How do our solar modules perform after 9 years in operation?
Unsurprisingly, customer satisfaction towards their solar panels is explained by two factors. First, they have to keep their physical integrity and thus should not fail because of one or several of their components. Second, while the solar modules are working properly, they have to produce a maximum of kWh.
“In average, our modules degraded by only -3.5% in 9 years”
We recently analyzed 16 modules installed at our factory in Prenzlau in Germany in order to gather knowledge on their behavior. 8 modules are made of monocrystalline cells while the 8 others embark polycrystalline cells. All those modules have been produced in 2008 and randomly picked to be installed in our test field. You will find in the table hereunder a visual comparison where we display the initial STC value, the measured value after 9 years and finally what would be the power guaranteed under our current linear performance guarantee.
There are three main information to extract from these two graphs:
– In average, the power loss of our modules was -3.5% in 9 years. It turns out that mono modules degrade slightly less but the overall behavior is homogenous between modules and technologies.
– The best module has a power loss as low as -1.5%
– The real behavior is much better than predicted by the linear performance guarantee
How to put in perspective the results?
How should we consider those results? Do they only reflect a very specific case or can they be generalized?
To do so, let’s consider the two imperatives assigned to a good solar panel:
– To be free of failure along the expected lifetime
– To deliver as much kWh as possible
Are our modules default free?
The first and foremost imperative for a solar panel is to work properly without any internal defect. As far as this point is concerned, our 16 modules behave well as after 9 years, none of them display any defect that could potentially harm the integrity of the module in the long run and the performance. This is a very important point to underline. We cannot repeat enough that the main purpose of any international certification like the IEC 61215 should not be misinterpreted. The latter is designed by essence to ensure solar modules are not subject to infant mortality, typically in the first 4 to 5 years. Which means that for the remaining 20 years, it is all about the know-how and commitment of the manufacturer towards quality.
Studies released by Dupont or TUV Rheinland showing that 22% to 48% of modules are having defect after only 4 to 5 years in operation should ring a bell to anyone in our industry. There is such a price pressure and a complexity in the supply chain of components and OEM modules that the quality necessary suffers. It is a proof, if needed, that the price should not be the sole obsession in the PV industry.
Do our modules deliver as much kWh as they should?
The different independent studies that tackled the question of solar modules degradation end up with an average of -0.8% per year. With an average of -3.5% after 9 years, the degradation of the 16 modules tested would translate into an annual degradation of less than -0.4%, which would position aleo in the very good performers among its peers.
All in all, the results shown by this test are consistent with the feedback from our customers and our very low claim rate which makes us confident about our ability to deliver consistently a high level of product quality.

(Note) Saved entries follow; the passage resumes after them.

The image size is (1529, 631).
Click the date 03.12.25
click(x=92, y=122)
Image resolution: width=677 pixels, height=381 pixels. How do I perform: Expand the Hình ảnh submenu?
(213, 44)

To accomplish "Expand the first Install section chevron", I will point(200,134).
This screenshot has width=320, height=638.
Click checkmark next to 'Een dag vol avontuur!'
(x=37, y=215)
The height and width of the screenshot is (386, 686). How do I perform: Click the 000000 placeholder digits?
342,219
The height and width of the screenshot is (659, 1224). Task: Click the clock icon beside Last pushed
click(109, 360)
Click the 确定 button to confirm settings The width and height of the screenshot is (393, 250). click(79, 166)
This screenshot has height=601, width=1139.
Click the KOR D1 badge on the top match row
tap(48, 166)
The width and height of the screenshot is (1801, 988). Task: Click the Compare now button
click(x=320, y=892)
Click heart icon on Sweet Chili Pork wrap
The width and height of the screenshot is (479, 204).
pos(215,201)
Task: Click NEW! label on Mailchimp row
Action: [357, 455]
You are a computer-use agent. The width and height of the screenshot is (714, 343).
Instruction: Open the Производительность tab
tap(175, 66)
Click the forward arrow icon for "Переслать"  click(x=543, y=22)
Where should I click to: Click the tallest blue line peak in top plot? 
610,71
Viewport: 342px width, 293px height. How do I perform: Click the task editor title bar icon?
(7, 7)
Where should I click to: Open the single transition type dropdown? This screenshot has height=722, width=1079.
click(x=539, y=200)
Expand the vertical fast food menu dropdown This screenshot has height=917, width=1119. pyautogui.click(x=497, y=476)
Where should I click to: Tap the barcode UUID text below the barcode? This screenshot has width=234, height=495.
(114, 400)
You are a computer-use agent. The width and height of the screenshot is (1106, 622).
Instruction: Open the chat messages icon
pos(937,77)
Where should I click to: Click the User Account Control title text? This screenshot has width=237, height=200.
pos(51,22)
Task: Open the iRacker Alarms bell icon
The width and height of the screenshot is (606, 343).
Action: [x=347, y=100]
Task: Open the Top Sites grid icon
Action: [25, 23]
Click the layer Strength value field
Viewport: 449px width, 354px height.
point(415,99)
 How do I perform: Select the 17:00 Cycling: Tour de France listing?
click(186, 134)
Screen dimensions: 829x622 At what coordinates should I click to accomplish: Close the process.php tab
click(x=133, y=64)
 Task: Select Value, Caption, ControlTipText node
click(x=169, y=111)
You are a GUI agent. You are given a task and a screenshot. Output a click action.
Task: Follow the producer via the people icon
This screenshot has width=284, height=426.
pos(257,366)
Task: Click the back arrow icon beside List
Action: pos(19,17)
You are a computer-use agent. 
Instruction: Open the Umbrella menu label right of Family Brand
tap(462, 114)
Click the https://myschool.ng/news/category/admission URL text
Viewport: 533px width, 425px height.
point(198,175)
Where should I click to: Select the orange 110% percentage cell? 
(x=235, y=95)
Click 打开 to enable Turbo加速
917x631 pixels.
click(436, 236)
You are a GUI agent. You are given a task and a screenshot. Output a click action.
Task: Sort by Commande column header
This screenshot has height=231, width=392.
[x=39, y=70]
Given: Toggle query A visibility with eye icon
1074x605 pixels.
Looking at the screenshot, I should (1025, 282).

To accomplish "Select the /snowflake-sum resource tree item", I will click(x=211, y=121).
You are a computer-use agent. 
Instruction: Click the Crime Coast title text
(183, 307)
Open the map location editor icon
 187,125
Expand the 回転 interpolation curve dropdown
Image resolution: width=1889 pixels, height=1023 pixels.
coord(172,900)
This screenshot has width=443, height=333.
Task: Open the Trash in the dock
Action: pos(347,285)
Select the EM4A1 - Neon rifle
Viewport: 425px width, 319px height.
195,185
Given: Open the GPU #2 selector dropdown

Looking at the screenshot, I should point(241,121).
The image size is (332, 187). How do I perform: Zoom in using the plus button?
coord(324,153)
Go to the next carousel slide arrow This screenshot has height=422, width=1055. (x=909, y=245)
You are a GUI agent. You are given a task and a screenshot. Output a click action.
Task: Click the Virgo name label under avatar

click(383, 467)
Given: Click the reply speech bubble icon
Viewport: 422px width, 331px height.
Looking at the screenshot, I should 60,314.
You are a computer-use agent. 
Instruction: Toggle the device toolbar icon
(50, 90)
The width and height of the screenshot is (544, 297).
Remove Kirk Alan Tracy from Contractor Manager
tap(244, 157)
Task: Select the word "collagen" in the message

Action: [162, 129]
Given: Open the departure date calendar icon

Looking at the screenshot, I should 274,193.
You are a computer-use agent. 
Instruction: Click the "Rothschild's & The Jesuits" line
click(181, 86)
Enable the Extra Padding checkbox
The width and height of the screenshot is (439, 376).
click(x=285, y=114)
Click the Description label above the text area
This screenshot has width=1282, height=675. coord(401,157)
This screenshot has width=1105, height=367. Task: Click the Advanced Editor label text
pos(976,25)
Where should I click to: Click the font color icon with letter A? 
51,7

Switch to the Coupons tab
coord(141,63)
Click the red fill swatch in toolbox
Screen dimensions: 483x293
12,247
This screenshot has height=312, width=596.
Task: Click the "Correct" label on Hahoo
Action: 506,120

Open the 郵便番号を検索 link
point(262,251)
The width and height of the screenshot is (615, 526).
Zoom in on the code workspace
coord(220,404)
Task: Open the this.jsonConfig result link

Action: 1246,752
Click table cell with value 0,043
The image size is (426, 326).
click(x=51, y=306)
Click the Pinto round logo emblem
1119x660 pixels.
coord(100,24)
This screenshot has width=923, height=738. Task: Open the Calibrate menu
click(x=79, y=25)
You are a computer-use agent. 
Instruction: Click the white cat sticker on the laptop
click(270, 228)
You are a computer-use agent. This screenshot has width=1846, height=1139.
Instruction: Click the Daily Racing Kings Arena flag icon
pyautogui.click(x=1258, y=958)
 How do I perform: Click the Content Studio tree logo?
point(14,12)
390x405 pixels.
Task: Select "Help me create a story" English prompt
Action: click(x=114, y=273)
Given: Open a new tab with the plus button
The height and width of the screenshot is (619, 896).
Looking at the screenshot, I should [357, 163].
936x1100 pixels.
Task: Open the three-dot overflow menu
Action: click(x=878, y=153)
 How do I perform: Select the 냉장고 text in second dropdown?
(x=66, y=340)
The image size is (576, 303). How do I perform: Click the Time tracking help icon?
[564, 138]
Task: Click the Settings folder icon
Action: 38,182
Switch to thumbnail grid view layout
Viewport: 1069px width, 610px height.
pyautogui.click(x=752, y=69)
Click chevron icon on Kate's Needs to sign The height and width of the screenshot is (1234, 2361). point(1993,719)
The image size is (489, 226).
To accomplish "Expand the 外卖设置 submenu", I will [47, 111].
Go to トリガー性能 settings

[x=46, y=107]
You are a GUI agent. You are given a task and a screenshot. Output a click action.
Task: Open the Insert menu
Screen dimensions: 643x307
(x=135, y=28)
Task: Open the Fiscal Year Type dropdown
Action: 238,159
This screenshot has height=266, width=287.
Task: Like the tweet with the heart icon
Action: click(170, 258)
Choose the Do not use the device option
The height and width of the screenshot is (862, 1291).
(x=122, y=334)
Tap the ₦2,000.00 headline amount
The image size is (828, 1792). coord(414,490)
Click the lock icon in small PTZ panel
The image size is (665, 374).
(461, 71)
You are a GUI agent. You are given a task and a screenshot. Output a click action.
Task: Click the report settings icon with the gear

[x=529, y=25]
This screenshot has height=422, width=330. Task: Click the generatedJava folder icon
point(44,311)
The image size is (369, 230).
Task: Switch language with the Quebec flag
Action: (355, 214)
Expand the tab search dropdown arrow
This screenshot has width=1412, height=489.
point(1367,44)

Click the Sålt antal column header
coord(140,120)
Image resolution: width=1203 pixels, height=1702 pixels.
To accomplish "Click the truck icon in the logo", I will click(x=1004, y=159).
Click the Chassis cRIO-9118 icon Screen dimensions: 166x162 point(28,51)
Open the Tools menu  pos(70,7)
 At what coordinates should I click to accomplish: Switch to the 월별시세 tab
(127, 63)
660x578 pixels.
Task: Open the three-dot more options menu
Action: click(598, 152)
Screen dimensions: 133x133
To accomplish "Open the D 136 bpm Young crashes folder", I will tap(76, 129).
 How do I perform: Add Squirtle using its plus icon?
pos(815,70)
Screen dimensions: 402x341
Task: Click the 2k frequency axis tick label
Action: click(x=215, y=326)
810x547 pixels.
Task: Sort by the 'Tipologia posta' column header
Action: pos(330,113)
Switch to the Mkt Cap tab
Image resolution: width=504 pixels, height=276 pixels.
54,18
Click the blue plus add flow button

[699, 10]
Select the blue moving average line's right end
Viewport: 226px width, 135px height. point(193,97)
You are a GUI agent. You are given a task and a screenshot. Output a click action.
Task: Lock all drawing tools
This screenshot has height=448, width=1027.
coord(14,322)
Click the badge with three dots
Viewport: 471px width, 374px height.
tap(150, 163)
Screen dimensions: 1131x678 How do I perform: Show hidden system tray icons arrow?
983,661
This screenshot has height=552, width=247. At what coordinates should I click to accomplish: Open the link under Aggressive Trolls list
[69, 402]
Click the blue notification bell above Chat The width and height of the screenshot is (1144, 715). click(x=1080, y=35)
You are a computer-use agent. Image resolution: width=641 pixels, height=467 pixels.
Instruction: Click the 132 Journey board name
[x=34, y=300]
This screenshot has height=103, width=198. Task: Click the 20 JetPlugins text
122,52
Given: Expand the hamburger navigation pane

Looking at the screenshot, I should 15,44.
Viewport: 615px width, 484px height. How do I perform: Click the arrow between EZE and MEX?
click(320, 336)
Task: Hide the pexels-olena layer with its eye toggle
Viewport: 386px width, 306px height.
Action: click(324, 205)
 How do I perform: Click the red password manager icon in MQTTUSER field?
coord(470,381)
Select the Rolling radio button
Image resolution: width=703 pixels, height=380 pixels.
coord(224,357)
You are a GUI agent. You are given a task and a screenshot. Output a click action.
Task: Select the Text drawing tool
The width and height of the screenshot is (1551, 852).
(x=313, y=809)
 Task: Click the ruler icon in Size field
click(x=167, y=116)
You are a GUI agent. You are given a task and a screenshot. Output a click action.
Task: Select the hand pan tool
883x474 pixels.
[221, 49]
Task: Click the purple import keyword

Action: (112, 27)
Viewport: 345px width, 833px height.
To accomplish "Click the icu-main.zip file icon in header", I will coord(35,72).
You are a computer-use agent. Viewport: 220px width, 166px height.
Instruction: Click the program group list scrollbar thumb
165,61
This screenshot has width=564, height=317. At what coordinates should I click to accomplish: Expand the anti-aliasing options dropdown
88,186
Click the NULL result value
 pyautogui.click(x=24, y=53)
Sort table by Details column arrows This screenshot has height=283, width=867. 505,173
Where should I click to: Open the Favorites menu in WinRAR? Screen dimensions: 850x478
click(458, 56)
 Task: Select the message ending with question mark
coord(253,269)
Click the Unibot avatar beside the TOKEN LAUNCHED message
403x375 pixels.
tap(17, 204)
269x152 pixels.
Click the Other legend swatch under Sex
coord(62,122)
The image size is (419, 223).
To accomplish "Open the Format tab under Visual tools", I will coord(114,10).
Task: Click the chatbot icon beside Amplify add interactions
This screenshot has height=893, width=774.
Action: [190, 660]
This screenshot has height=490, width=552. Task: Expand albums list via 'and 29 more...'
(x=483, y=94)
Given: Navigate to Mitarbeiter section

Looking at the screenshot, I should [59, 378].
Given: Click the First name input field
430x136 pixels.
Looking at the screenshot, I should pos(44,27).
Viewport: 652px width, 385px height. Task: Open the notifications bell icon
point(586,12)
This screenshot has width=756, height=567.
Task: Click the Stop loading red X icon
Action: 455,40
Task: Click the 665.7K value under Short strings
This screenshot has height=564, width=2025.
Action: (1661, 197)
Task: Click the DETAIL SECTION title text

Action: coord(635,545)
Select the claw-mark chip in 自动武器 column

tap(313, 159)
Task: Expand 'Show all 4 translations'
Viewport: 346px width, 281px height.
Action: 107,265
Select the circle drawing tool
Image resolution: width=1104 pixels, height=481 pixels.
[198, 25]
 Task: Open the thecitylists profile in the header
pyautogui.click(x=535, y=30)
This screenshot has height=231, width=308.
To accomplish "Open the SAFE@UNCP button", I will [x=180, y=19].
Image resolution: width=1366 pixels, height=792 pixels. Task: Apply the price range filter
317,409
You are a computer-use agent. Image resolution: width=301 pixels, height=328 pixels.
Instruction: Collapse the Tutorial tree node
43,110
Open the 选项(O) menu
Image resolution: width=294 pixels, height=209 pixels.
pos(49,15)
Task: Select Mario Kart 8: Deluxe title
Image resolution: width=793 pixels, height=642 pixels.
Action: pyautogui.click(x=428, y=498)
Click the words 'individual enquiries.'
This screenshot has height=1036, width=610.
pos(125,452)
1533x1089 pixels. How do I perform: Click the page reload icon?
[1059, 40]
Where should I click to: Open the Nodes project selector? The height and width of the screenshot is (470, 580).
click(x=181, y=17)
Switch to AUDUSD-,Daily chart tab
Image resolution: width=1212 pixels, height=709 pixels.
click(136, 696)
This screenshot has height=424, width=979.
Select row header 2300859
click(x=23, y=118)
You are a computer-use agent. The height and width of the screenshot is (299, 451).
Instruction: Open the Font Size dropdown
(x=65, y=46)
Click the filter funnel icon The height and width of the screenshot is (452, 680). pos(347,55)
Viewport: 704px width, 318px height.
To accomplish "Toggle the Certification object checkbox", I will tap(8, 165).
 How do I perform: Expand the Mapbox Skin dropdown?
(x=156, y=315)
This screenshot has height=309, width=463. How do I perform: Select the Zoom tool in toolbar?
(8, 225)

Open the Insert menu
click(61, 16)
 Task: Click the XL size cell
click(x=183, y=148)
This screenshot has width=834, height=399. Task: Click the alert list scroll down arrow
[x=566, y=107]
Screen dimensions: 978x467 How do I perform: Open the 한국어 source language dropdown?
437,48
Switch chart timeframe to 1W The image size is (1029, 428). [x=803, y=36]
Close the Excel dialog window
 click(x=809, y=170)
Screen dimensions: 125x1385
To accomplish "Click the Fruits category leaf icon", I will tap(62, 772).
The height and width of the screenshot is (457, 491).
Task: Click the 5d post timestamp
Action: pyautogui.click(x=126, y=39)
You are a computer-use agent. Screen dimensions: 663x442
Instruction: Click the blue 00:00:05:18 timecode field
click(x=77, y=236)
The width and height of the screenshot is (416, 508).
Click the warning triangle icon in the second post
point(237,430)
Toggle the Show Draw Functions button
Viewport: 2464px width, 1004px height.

Can past performances predict the future?
One might say that the modules produced in 2008 have barely anything in common with those manufactured in 2017. And it would be right. Almost everything changed. One can also assume that the components used today should be of better quality than those of 10 years ago. Unfortunately, this is not as straightforward as illustrated by field studies cited earlier. Also, some evolutions present in theory greater risks: thinner and thus more fragile cells, thinner backsheet, anti-PID AR coating…
On the other hand, one thing never changed. Despite the huge pressure on costs, we always stayed true to ourselves and our culture of excellence. No matter what. We are in this business to manufacture products that last. Which makes us confident in our ability to provide the same level of quality today as we did already 10 years ago.
Conclusion
Shedding light on a topic like the degradation of solar panels should prompt PV professional to take away 2 key messages:
– Simulation will never trump reality – when simulating PV plants performances, it is easy to fall in the trap that consists in taking the first imperative of a good quality for granted while focusing exclusively on simulated yields differences and price of course. Nevertheless, real world data show us that the most pressing need for an investor is to choose the right module, the one that will last and that all other consideration should come afterwards.
– Datasheets do not predict yields – datasheets should be taken for what they are. They give indicative and static information. But real life is dynamic and what matters most is how solar modules are designed. You can discuss differences simulated in the low single digit range while forgetting greater risks factors. If, unlike projects developers, you cannot afford third party suppliers to monitor the delivery from a supplier from material selection up to the delivery on site, it is even more important to rely on the established track record and consistency of your supplier to reduce your level of blindness and risk.